Bóle brzucha (byle nie takie jak na okres) są normalne bo tam się wszystko rozciąga i rośnie! I normalne jest kłucie, rozpychanie, ból, ciągnięcie itd. Jak komuś przeszkadza to można brać no-spę ;-)
Ivi, ja w ogóle nie biorę no-spy, poszukaj na necie hasła "dzieci ponospowe"... A lekarze wciskają tą no-spę bez opamiętania...i to całą ciążę..
 
reklama
Z forum mamo-tato

Na temat no-spy i nie tylko znalazłam coś takiego cytuję:

"...naczytałam się trochę o NO-SPIE. Dowiedziałam się, że w większości krajów jest ona wycofana i że położnicy na noworodki, których matki w ciąży łykały NO-SPĘ, mówią dzieci ponospowe. Chodzi o nieprawidłowe napięcie mięśniowe. Jestem w szoku. Mi lekarka przepisała NOSPĘ na skurcze BH, które po 20 tygodniu są normalnymi skurczami, ponieważ macica musi ćwiczyć do porodu. Stwierdzam, że od dziś odstawiam NOSPĘ i jeżeli nie będę miała częstszych skurczybyków niż do tej pory, to na pewno nie wezmę już żadnej tabletki. A muszę Wam powiedzieć, że mimo brania NOSPY skurcze miałam takie same, jak w momentach, kiedy jej nie brałam.

........

ginekolodzy przepisuja ja na kilogramy bo nie szkodzi ona ani pacjentce ani jej lokatorowi w trakcie trwania ciazy. ale ponoc pediatrzy bija na alarm, ze dzieci "ponospowe" czesto maja na poczatku problemy z mimika twarzy. moze im sie ulewac, maja trudnosci z domykaniem buzi i ze ssaniem piersi. wszystko to dlatego, ze nospa dziala rozkurczowo i w trakcie ciazy dzieci nie cwicza dosc intensywnie. gdzies jeszcze czytalam, ze nospa tak naprawde to nie rozluznia macicy tylko jelita, zoladek i cala reszte. dzieki temu zmniejsza sie napiecie w brzuchu, a pacjentka jest swiecie przekonana, ze tabletka jej pomogla i od razu czuje sie lepiej.

.......

cytat z art. Wpływ leków na prawidłowy rozwój płodu - informacje dla pacjentek.

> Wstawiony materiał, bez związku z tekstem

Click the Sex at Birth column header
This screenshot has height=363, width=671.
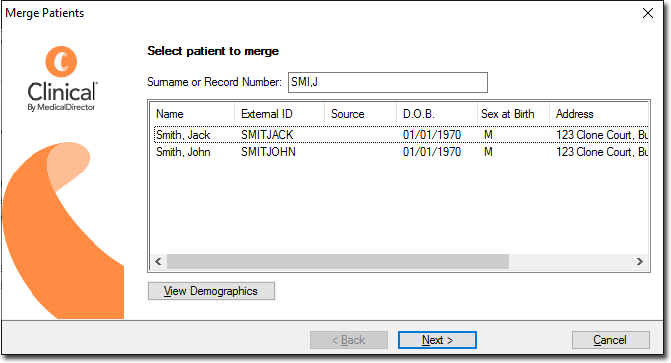click(x=513, y=114)
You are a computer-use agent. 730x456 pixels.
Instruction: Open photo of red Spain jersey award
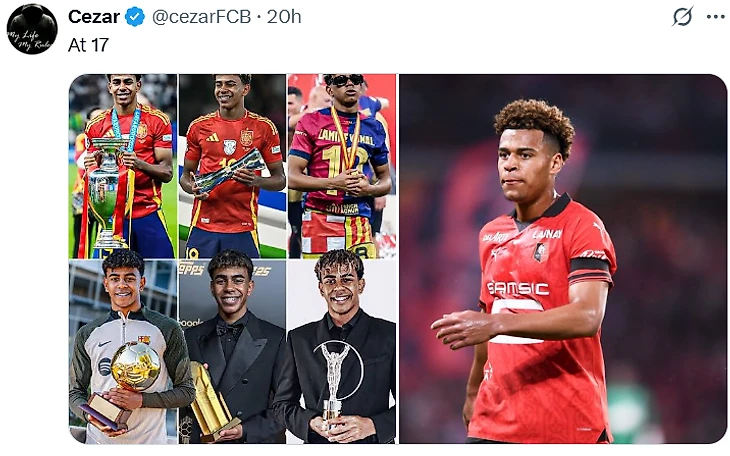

Działanie teratogenne na płód niektórych leków przyjmowanych w czasie ciąży:

* Vit D – nadmierna dawka może spowodować niedorozwój umysłowy dziecka
* Vit A – zbyt duże dawki mogą wywołać zniekształcenia kości twarzoczaszki, rozszczep podniebienia, wady serca czy układu moczowo-płciowego.
* Antagoniści Vit K – podawane w I trymestrze ciąży mają działanie poronne, w III trymestrze mogą spowodować hiperbilirubinemię prowadzącą do żółtaczki jąder podkorowych mózgu, poza tym może być przyczyną wad rozwojowych płodu jak np. wady ośrodkowego układu nerwowego czy rozszczepu podniebienia
* Diclofenak, ketoprofen – stosowanie zbyt dużych dawek w III trymestrze ciąży może spowodować przedwczesne zamknięcie przewodu tętniczego
* Dihydralazyna – w sporadycznych przypadkach może spowodować spodziectwo, trombocytopenię lub wtórne krwawienia u noworodków
* Drotaweryna (no-spa) – stosowana w dużych dawkach, przez długi czas może być przyczyną zaburzeń oddychania u noworodka
* Nifedypina – zwiększa ryzyko pojawienia się anomalii policzków
* Tetracykliny – może doprowadzić do zahamowania wzrostu chrząstek nasadowych oraz ciężkiego uszkodzenia funkcji wątroby

autor opracowania: Dr Zofia Polska

Jedno jest pewne na pewno nie stosuję jej 3xdz tak jak zalecił lekarz. Tylko staram się ja brać wtedy kiedy brzuszek bardzo się stawia i robi się twardy jak kamień.